Tuesday, November 15, 2011


I had been invited to dinner at my nephew’s home. When he came to the door to greet me, he said, “Come on in, we’re stalking Jennifer.” What he meant was that the guests who had already arrived, were looking at pictures, hundreds of pictures that Jennifer had sent from Princeton, where she just started her freshman year! There were pictures of her new roommate, the posters on the walls of her dormitory room, of her bed, even her closet. So many pictures! I was quickly tired of them, eager to talk to the other guests, to be in the real world, but the others wanted to see every one of the scenes of Jennifer’s new life.
It was not the first time I had wondered about this new and common practice of parents and grandparents and great-grandparents living in the digital world, living vicariously through the lives of their offspring, through pictures or Facebook.
The word my nephew has used – stalking seemed suddenly appropriate. I have seen pictures on an iPad of Jennifer at her high school prom. I’ve seen her low-cut dress and the dresses of her friends. I’ve seen their breasts almost fully exposed and their bare feet after they’ve kicked off their high heels. I’ve seen her prom date. I’m surprised that there wasn’t a picture of Jennifer and her date “making out” – I suppose that’s yet to come.

Not too long ago, some friends showed me pictures of their children at sleep-away camp. I saw where they swam, where they ate, where they slept. I saw them pitching a baseball and doing a back stroke in the water. I saw them singing around a campfire.

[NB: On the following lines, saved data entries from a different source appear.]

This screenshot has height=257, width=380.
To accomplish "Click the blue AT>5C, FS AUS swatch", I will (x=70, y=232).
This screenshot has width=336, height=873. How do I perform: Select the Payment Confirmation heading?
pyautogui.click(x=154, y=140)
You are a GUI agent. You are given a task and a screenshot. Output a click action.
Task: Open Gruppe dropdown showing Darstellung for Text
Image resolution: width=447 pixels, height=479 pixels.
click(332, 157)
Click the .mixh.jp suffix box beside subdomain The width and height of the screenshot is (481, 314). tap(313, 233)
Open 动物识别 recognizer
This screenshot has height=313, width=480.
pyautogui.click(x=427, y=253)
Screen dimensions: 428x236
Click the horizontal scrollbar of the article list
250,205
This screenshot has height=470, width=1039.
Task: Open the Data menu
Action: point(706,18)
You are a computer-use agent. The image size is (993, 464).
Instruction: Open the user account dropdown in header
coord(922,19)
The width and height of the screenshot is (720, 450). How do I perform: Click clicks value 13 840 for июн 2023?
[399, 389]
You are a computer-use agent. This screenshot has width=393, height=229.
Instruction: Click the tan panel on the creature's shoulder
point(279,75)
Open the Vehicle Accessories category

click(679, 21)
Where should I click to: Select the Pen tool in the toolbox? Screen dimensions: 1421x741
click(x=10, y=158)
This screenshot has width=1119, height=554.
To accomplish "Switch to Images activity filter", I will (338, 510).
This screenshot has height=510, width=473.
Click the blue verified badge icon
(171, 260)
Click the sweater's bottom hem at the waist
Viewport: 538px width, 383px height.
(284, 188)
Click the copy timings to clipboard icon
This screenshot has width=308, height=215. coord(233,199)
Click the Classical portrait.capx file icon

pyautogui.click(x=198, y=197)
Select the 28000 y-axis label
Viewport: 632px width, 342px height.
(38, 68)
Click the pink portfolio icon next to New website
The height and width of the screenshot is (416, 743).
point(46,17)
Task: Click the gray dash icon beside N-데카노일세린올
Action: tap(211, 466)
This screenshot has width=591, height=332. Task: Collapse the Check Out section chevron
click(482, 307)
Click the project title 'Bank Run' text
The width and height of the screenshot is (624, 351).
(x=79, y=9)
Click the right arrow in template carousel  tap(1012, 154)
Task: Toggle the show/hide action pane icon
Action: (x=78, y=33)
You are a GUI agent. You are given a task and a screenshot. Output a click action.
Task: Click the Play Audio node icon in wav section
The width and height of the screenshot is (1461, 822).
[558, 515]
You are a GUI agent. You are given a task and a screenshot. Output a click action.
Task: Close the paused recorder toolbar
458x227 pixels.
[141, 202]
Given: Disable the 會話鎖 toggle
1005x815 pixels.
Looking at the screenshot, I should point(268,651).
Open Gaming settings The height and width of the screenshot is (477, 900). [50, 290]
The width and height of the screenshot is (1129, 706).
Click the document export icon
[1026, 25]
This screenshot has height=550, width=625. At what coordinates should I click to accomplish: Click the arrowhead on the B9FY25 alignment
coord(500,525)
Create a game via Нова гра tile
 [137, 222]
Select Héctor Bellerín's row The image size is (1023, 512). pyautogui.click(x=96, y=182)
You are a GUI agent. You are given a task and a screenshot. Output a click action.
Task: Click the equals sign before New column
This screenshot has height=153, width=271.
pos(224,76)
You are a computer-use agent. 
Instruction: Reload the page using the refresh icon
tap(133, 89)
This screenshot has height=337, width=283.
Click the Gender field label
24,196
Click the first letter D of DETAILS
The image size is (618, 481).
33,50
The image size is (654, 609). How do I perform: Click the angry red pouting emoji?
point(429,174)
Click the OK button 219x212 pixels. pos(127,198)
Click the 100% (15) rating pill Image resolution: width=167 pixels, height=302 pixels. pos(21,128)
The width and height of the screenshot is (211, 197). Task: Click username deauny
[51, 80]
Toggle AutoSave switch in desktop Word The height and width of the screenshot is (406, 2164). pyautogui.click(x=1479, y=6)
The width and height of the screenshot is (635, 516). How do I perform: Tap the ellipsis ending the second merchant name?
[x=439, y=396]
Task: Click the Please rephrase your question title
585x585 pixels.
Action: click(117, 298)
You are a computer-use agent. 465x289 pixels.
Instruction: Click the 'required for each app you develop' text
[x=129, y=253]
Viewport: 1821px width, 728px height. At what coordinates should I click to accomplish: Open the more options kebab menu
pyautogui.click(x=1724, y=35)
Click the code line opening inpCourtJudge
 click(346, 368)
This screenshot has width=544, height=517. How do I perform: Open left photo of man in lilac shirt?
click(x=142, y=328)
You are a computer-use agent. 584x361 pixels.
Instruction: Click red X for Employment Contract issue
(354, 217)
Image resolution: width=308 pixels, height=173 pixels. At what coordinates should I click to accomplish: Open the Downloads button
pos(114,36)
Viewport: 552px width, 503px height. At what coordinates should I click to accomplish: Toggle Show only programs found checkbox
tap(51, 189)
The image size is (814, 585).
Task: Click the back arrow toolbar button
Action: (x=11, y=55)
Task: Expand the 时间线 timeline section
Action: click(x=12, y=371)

My friends exclaimed how lucky they felt to share these experiences with their children. Lucky? I remember, even though it was so long ago, how lucky I felt going to camp and then away to college – that I was given an opportunity to be on my own, to find out that I could survive without my parents there to help and intervene for me, not even to know about my life away from home. I think the roots of my self-esteem were planted in those days. Then there are the children of my generation – the children of the 60s and 70s, the children of the free speech movement and the light cast by “the diamonds in the sky.” (Beattles) They left home to cross the country or to hitchhike in Europe and Asia. There were no cell phones, no long distance calls except in an emergency. Occasionally there was a letter that arrived weeks after it was written. Pictures? If they had a camera, the pictures were developed after they returned home. And they weren’t that good!

Today, almost every young person has a good camera, an iPad, a smart phone. This modern technology serves as a bond between parents and children, as does Facebook and Twitter. It serves as a way of keeping in touch as never before.
Does the bond interfere with learning to be independent, to develop one own life style and direction? Who is to say?

What we can say is that the world constantly changes and evolves. Tomorrow these will be a new Steve Jobs and Mark Zuckerberg to change the world again and that tomorrow is not very far off.